At only 244 years old, America is a baby compared to many of the world’s largest economies, most of whom are over a thousand years old. Yet, with a current GDP at 21 trillion dollars, America has the financial clout to run circles around all of them.

Every single one.

The United Kingdom (GDP at 2.8 trillion), Russia (GDP at 1.7 trillion), Japan (GDP at 5 trillion), India (GDP at 2.8 trillion), and every other country on the planet has a smaller GDP than the United States. China is America’s closest competitor with a GDP of 14.3 trillion, but it’s also one of the world’s oldest countries, dating back almost 3000 years

Compared to these economies, who’ve all been in existence well over a thousand years, America feels like an overnight success story. And it is. A bloody one. A morally defunct one. One where it cut out its initial investors (*cough, cough* Black people) and hoarded all of the profit for itself. Because America, like many startups, didn’t bankroll itself. 


Circa 1830: A slave auction in America. (Photo by Rischgitz/Getty Images)

Black people were the venture capitalists for the colonial American enterprise (1619 – 1776)

Blacks provided the seed money to jumpstart this whole enterprise. How? Through free labor. That labor equated to cold, hard cash. Better than cash even. Cash is gone once it’s spent. Black people were America’s own renewable fountain of wealth.

Black people were to America in human form what natural oil was to the richest Middle Eastern countries. Before the 18th century ended, there were approximately 700,000 enslaved Africans worth the modern-day equivalent of $210 million dollars. Millions more would follow

These enslaved humans infused tons of money into the colonial US economy. By 1774, the colonists had the highest standard of living in the world. Through work on sugar and tobacco plantations, free Black labor bankrolled the American economy by fronting (aka absorbing) the cost of labor. Our ancestors brought the cash to finance this independence experiment. (The guns used in the American Revolution didn’t purchase themselves!)

Post-Revolution, Blacks provided a second round of investment funding to help America maintain its independence (1776 – 1865)

With one angel investor (Great Britain) down, America needed to rely more heavily on its other initial funders (yep … still Black people) to maintain any semblance of freedom. (And like we always do, Black people delivered.) After the war, enslaved Africans brought a colonial economy that had been devastated by the American Revolution to higher heights than it had ever seen before.

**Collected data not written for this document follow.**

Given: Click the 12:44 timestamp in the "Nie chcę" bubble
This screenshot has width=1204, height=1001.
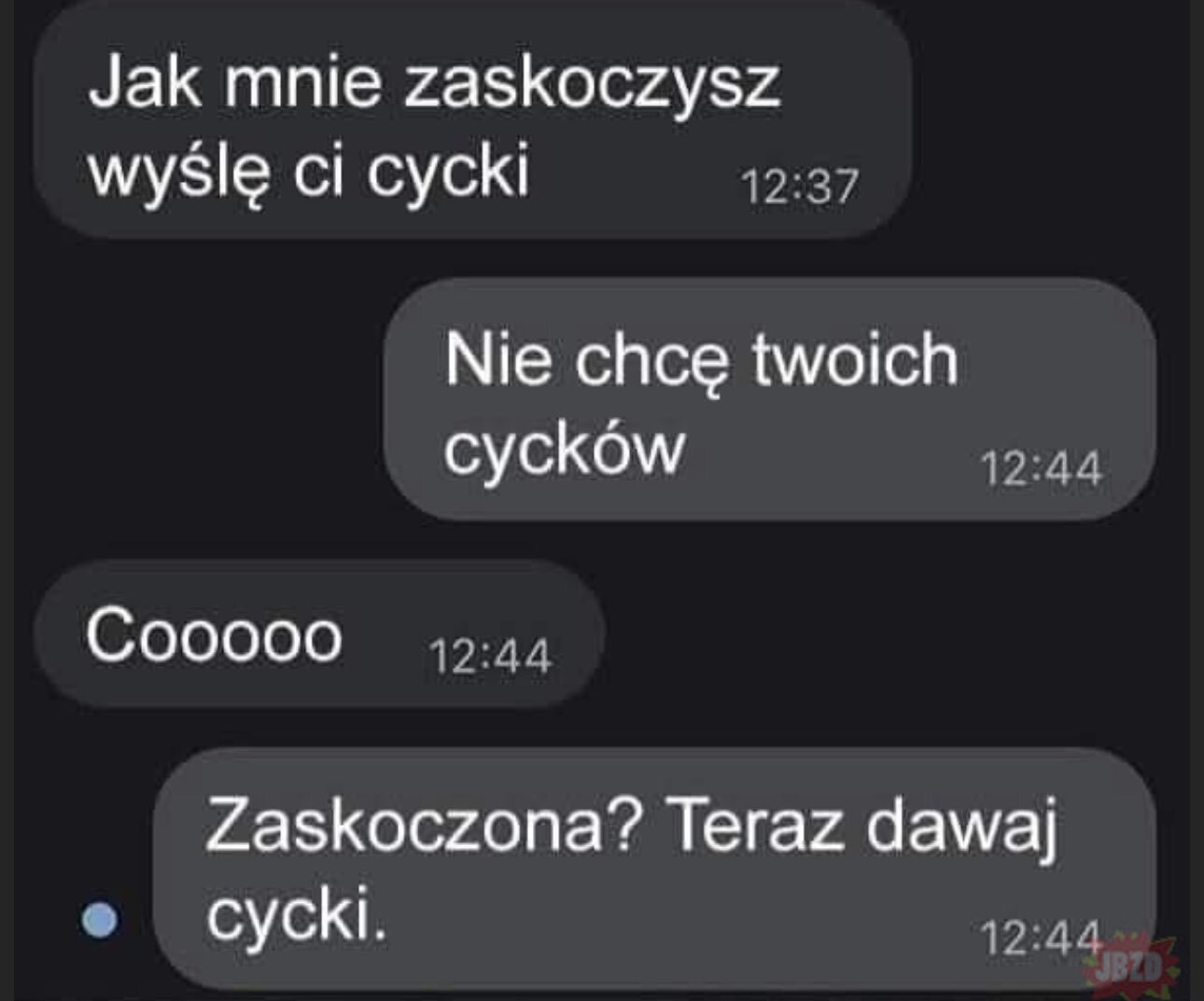Looking at the screenshot, I should point(1041,468).
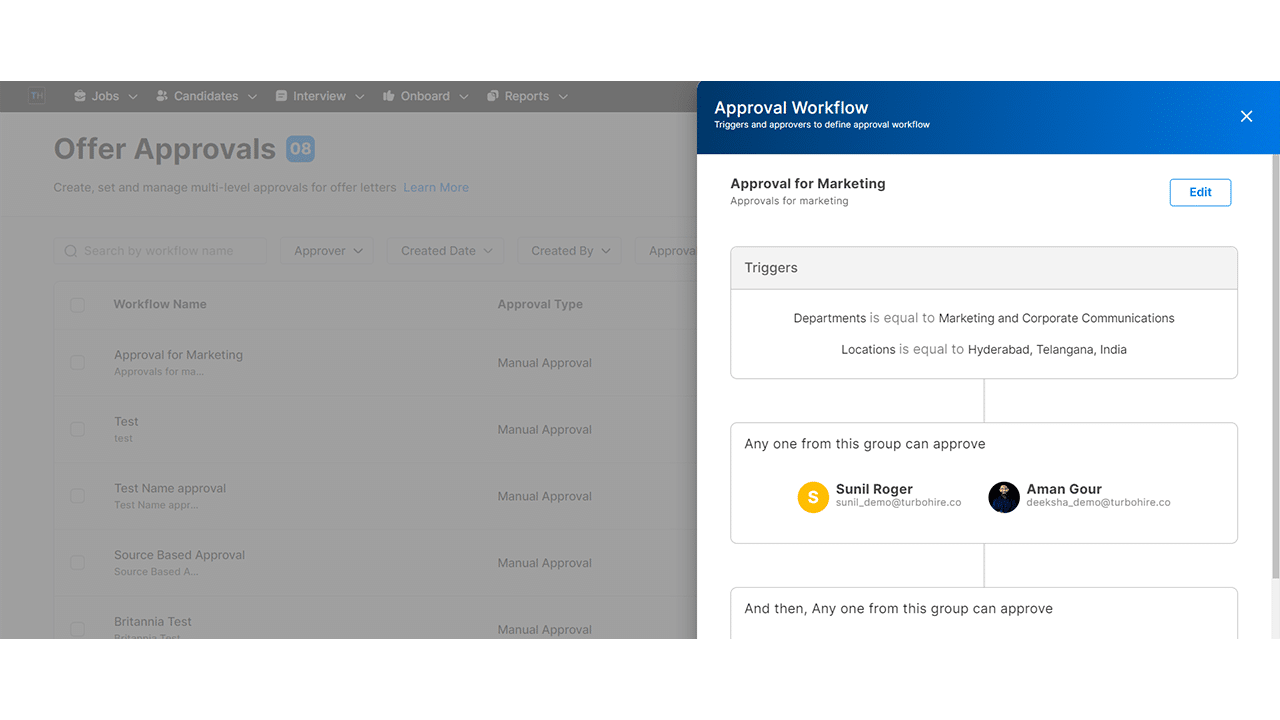Expand the Created Date filter
The width and height of the screenshot is (1280, 720).
click(444, 250)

The invention of the cotton gin in 1793 exploded American pockets. It allowed those enslaved to clean nearly fifty times as much cotton as previously possible. Between 1801 and 1835, cotton made up half of all US exports

According to The History Channel, at the beginning of the Civil War, America was producing 75% of the world’s cotton. At that time, had the Confederacy actually been a separate nation, it would have held the spot as the fourth richest nation in the world. (No words!) The History Channel also notes that there were more millionaires created in the Mississippi River Valley per capita at the outset of the Civil War than anywhere in the nation. 

But the North wasn’t innocent in all of this. Many of the businessmen in the North became rich off of the slave trade and investments in plantations. And all of that cotton wasn’t being shipped from the South to Europe. It was shipped from the South to the North, and from there to the world.

After slavery, Blacks injected even more cash into this American venture, skyrocketing its independence on the world stage (1865 – 1955)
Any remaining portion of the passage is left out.